Monday, November 2, 2009

How Much Capital is Required for SaaS Marketing?

A marketing professional asked me recently how much capital is required to successfully market a software-as-a-service (SaaS) solution.

What first popped into my head was the beautiful Irving Berlin standard, "How deep is the ocean? How high is the sky?"

Access to capital to fund customer acquisition is undoubtedly one of the more significant challenges for SaaS companies. The root of the problem is timing. You need to spend money on sales and marketing now, but the payoff is stretched over the lifetime of the customer's subscription. You need to fund that gap between current expenses and future revenues.

So how big is the gap?

I looked at the experience of two well-established publicly-held SaaS providers for insight. Salesforce.com provides on-demand CRM and is a high-profile SaaS pioneer. Concur delivers an on-demand expense management solution and made the transition from a traditional on-premise license model to a SaaS model in the late 1990's.

I focused, in particular, on the companies' annual spending on sales & marketing relative to their annual subscription revenue. It's not a comprehensive assessment of capital requirements and it does not account for their requirements to fund development, operations, or other functions. That said, however, when sales & marketing expenses exceed subscription revenues, capital from some outside source is needed.





1. Required ingredients: an effective customer acquisition model, capital and courage

In the case of both salesforce.com and Concur, their sales & marketing expenses exceeded subscription revenues during their early years, sometimes by as much as 500%.

Both companies persisted however to spend aggressively, confident that they had a well-functioning customer acquisition model in place. That is, they believed that feeding one dollar into the sales & marketing machine would generate more than one dollar in revenue over the lifetime of the customer.

In addition to an efficient sales & marketing machine, both companies had substantial backing from outside investors to fund the initial spending on customer acquisition. Concur also had resources from its existing on-premise license business.

Access to capital to fund customer acquisition, in fact, represents one of the most challenging barriers to success for any vendor in the SaaS market. They should expect that sales & marketing expenses will exceed development, operations, or any other corporate expense.
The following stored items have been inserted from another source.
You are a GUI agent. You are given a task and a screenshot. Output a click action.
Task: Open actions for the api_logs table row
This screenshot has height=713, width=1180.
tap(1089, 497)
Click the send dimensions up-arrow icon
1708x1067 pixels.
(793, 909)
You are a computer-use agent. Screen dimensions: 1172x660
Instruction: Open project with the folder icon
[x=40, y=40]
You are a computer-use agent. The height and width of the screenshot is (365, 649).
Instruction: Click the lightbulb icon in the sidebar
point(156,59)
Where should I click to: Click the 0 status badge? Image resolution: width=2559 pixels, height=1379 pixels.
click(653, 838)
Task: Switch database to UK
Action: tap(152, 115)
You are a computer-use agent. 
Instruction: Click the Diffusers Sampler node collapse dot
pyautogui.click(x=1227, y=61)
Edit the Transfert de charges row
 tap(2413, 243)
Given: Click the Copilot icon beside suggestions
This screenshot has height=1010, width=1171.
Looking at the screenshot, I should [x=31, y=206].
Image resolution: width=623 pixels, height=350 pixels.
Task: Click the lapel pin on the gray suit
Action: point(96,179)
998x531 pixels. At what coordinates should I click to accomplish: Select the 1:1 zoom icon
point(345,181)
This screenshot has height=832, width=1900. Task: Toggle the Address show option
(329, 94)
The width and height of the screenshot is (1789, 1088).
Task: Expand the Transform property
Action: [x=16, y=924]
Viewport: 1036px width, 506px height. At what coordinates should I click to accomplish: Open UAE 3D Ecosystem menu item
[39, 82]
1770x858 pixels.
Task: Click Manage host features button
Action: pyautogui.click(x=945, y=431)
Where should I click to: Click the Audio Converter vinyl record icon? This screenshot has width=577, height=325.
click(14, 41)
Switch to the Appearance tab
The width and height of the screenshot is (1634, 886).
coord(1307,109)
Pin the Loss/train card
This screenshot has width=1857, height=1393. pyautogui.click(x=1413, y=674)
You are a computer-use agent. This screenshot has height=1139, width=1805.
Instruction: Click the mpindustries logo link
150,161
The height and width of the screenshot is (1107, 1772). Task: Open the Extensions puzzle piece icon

In the case of salesforce.com and Concur, the access to deep pockets of capital was matched by a deep well of confidence. Company management and patient investors had the confidence and courage to fund early losses, and resisted the urge to "lift off the accelerator."

2. The crossover point is typically in year three

For both salesforce.com and Concur, annual subscription revenues first exceeded annual customer acquisition expenses during the companies' third year as a SaaS provider. At this crossover point, one dollar spent on customer acquisition yielded one dollar in subscription revenue. The companies needed adequate capital resources to fund more than two years' of feeding their sales & marketing machine before realizing a positive return.

3. Spending reaches a plateau

Once they reached the crossover point, both salesforce.com and Concur have continued to spend substantially on customer acquisition. Saleforce.com's sales & marketing expense has remained consistently above 50% of subscription revenues, and Concur consistently spends nearly 30% of revenues on customer acquisition. In other words, while development and operations costs have declined proportionately as they're spread out over a larger customer base, spending on sales & marketing remains consistently high.

There are certainly some economies of scale for sales & marketing spending: a webinar for 1000 people doesn't cost much more than a webinar for 100 people, for example. But SaaS companies should expect to continue to aggressively fund their customer acquisition efforts. Like sharks, even well-established firms need to keep moving forward or die.